La corruption au bœuf miroton
Il y a eu une époque dans le genre du cinéma français de divertissement (j’écris ce terme, qui n’a rien de condescendant ni de méprisant, par opposition au cinéma directement militant) où des réalisateurs parmi les plus appréciés du bon public tranquille se sont senti animés d’une vertueuse fièvre dénonciatrice et ont tendu le poing à l’éternelle et insubmersible corruption des élites financières. Mort d’un pourri, de Georges Lautner date de 1977, Le sucre de Jacques Rouffio de 1978, Une étrange affaire de Pierre Granier-Deferre de 1981, Mille milliards de dollars d’Henri Verneuil de 1982. En gros les années Giscard, avec un petit dépassement sur les années Mitterrand, qui ne furent pas davantage exemptes de scandales affairistes et de jolis coups pleins de pognon.
Ma foi, dès que je regarde l’Histoire, je n’y vois guère que ce genre de choses, les malins et les sans scrupules n’ayant jamais hésité à tondre la laine sur le dos des braves honnêtes couillons. S’en indigner est chose commune et ce n’est assurément pas le délicieux climat pré-présidentiel dans quoi nous sommes plongés qui va me faire changer d’avis. Au moins quelques bons films ont-ils pu être réalisés sur cette éternelle indignation. Après tout, il faut bien que le Diable porte pierre.

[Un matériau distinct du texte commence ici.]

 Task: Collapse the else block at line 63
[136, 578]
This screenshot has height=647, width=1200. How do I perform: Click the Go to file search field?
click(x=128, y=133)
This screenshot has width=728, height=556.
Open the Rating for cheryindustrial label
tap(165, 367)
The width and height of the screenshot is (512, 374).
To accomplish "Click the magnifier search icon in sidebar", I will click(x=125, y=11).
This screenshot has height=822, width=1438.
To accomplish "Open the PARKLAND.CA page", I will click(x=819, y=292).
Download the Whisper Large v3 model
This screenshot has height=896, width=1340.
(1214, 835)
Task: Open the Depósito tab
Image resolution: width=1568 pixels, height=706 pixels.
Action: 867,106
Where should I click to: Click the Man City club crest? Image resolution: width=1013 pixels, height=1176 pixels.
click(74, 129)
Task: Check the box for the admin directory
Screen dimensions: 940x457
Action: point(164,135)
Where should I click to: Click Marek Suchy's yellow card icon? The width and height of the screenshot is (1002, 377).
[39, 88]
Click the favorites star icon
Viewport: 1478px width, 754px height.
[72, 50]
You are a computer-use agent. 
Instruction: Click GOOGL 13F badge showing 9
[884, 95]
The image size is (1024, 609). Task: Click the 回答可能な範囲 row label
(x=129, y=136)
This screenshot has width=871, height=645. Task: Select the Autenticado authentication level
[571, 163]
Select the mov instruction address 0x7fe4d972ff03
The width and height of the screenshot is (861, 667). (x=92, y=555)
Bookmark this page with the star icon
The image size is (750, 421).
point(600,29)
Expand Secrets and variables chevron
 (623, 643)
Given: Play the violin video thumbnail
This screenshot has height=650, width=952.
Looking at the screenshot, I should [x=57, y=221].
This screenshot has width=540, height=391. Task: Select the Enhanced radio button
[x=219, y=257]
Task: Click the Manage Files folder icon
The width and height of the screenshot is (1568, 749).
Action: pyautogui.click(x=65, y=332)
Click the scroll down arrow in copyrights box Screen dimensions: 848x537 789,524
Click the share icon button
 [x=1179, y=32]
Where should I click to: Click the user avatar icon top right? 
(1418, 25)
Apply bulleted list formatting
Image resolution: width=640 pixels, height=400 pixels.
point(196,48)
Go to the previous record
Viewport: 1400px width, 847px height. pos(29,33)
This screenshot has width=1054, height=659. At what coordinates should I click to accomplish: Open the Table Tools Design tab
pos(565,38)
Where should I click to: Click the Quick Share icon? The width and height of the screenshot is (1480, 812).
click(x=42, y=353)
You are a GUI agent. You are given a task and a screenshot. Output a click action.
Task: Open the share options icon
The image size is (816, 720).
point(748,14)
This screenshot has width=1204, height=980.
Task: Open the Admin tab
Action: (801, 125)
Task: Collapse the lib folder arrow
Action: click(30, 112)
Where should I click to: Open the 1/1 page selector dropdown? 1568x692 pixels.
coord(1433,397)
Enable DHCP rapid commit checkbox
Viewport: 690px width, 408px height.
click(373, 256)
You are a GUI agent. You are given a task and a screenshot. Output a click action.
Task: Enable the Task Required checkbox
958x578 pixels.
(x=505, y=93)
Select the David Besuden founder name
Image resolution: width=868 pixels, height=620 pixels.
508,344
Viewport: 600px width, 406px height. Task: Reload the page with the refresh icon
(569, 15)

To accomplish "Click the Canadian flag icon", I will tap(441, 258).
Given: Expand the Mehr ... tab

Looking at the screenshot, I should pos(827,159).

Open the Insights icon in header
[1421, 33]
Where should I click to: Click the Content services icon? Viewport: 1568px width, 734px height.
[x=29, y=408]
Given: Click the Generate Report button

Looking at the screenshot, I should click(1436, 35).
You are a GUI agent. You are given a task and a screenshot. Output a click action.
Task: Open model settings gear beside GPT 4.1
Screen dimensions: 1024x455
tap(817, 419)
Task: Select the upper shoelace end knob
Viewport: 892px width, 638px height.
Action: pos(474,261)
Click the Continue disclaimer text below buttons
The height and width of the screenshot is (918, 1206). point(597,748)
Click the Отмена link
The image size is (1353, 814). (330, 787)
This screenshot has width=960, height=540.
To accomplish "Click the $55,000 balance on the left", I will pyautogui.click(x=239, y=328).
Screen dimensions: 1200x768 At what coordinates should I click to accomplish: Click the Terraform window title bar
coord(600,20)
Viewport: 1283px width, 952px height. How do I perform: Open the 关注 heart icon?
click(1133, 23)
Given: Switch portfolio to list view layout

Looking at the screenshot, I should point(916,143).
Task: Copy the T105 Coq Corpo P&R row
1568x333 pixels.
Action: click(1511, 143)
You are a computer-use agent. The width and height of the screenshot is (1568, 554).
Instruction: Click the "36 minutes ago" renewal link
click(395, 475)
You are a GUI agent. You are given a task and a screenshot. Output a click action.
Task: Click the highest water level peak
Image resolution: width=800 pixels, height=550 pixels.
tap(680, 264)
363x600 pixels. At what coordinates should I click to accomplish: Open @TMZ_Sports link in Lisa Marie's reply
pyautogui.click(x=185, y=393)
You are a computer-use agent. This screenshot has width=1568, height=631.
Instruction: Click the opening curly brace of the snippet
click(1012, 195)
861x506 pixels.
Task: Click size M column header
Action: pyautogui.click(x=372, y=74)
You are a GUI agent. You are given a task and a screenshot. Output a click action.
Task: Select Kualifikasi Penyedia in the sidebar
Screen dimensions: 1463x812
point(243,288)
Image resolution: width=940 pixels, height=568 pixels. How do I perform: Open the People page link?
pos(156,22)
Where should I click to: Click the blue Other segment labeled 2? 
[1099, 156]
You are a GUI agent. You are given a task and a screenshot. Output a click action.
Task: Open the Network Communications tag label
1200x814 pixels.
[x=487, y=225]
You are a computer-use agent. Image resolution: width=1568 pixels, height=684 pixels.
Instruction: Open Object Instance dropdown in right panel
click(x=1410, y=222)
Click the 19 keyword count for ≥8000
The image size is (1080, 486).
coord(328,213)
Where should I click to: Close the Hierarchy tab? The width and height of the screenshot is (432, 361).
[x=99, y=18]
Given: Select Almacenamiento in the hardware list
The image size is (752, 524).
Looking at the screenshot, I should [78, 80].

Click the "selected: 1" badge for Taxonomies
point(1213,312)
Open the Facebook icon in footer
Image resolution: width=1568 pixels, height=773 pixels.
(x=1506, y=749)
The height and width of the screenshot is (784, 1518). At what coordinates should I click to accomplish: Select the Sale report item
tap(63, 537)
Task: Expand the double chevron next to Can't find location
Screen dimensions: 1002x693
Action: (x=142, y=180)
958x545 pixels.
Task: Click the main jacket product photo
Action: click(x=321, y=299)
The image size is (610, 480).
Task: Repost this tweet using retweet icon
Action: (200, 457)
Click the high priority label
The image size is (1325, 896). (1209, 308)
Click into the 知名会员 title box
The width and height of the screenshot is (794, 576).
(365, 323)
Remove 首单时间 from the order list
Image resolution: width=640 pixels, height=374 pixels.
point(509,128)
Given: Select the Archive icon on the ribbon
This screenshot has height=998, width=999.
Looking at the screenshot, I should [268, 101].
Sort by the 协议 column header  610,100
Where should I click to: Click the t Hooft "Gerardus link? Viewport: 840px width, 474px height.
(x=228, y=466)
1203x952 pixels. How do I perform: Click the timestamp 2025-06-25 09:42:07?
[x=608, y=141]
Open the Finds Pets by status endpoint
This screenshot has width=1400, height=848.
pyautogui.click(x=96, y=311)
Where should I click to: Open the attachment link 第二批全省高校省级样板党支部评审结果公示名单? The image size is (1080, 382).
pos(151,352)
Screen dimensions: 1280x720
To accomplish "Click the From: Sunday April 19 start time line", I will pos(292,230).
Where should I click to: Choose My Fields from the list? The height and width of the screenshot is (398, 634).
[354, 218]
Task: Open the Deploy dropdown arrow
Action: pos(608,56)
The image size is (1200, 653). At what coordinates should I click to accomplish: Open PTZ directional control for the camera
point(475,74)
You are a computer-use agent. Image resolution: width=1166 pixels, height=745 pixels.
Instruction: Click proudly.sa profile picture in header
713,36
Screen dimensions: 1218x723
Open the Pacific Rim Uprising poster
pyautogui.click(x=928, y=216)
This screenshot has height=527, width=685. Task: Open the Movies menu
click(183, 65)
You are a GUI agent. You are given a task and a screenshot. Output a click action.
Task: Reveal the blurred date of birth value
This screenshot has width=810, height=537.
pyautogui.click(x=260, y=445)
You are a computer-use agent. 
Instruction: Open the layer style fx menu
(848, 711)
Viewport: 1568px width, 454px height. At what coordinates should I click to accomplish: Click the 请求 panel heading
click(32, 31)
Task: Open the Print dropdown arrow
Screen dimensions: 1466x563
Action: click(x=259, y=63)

Mort d’un pourri est-il un bon film ? Si l’on entend par là un film où on ne s’ennuie pas, où on suit sans difficulté les péripéties compliquées et souvent invraisemblables traversées par un héros presque omnipotent qui parvient à se faufiler au milieu des pire chausse-trapes, à rencontrer des jeunes femmes charmantes, à approcher de perfides canailles et enfin à dévoiler des traîtrises scandaleuses, on a son content d’émotions. D’autant que Georges Lautner n’est pas un réalisateur manchot, qu’Alain Delon en fait toujours plus que le minimum syndical et que, comme je ne cesse de m’en réjouir, la distribution est riche de ces trognes de second plan qui permettent de se tenir au chaud dans ses pantoufles, un ballon de bon cognac au creux de la paume. Grand plaisir, c’est vrai de revoir d’abord Maurice Ronet, mais aussi François Chaumette, Michel Aumont, Julien Guiomar, Daniel Ceccaldi… et les films contemporains peuvent ne pas trouver aussi girondes que Stéphane Audran, Mireille Darc ou Ornella Muti. Il n’y a que Klaus Kinski qui soit un peu incongru dans ce capharnaüm.

On est bien content de n’avoir pas été dérangé pendant sa digestion.